> Excerpts from a dataset:
____

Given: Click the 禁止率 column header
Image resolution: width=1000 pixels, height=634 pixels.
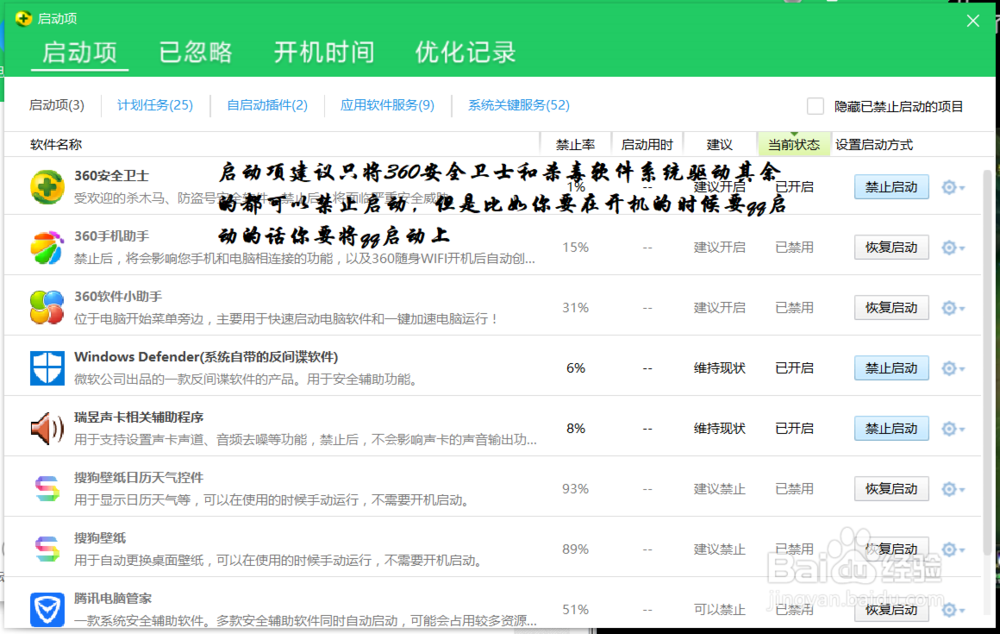Looking at the screenshot, I should [x=575, y=143].
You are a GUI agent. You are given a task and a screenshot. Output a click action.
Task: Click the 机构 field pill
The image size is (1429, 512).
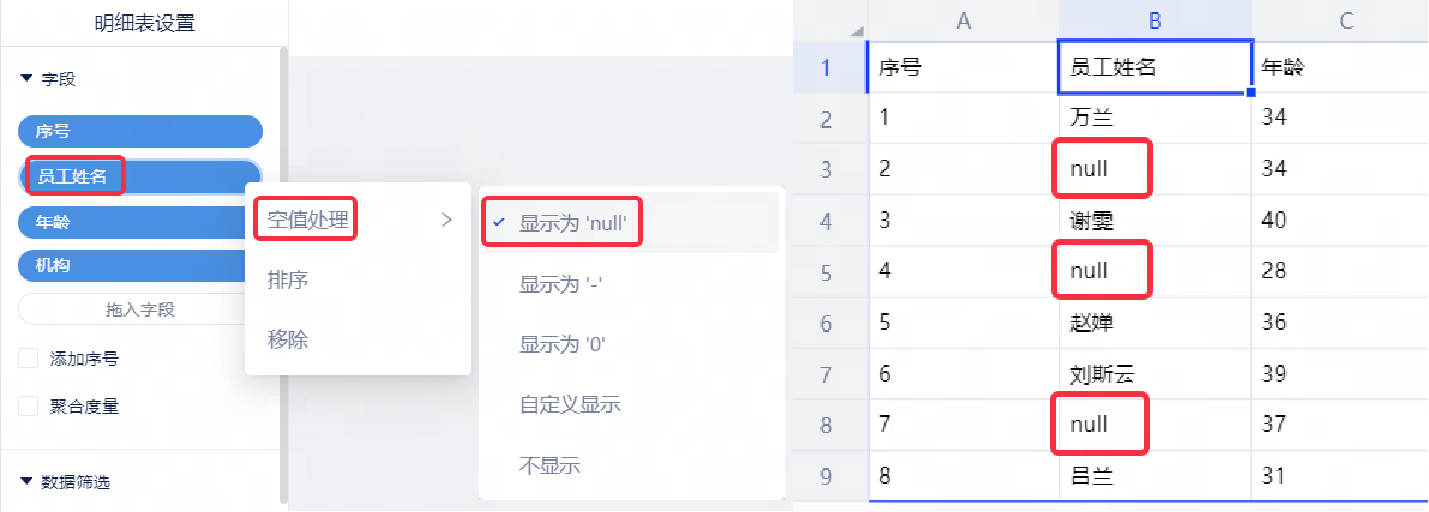tap(132, 266)
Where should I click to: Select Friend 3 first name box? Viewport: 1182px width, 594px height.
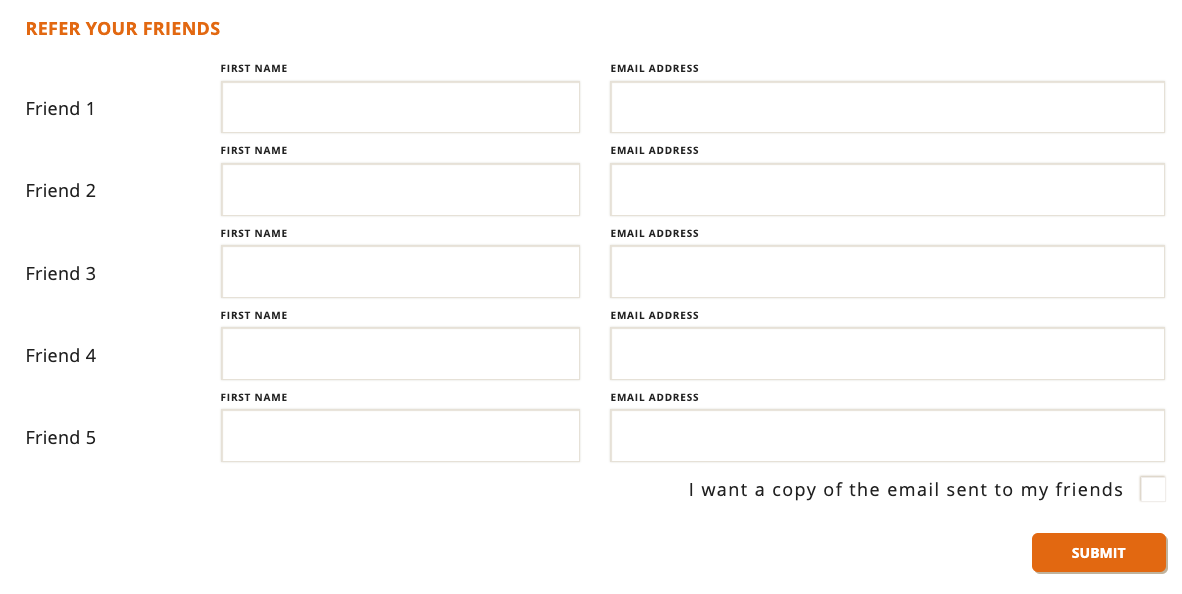(400, 271)
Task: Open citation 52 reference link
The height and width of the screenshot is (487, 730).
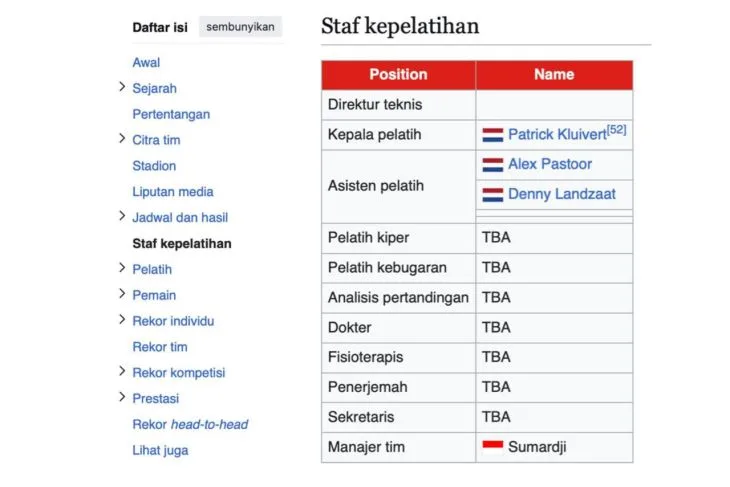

____

> TASK DESCRIPTION:
Line by line, print the records above exactly, skipping each picture.

> RESULT OF THE TASK:
Given: Click the 禁止率 column header
Image resolution: width=1000 pixels, height=634 pixels.
Looking at the screenshot, I should [x=575, y=143].
You are a GUI agent. You are given a task and a screenshot. Output a click action.
Task: Click the 机构 field pill
The image size is (1429, 512).
tap(132, 266)
Where should I click to: Select Friend 3 first name box? Viewport: 1182px width, 594px height.
(400, 271)
Task: Open citation 52 reference link
The height and width of the screenshot is (487, 730).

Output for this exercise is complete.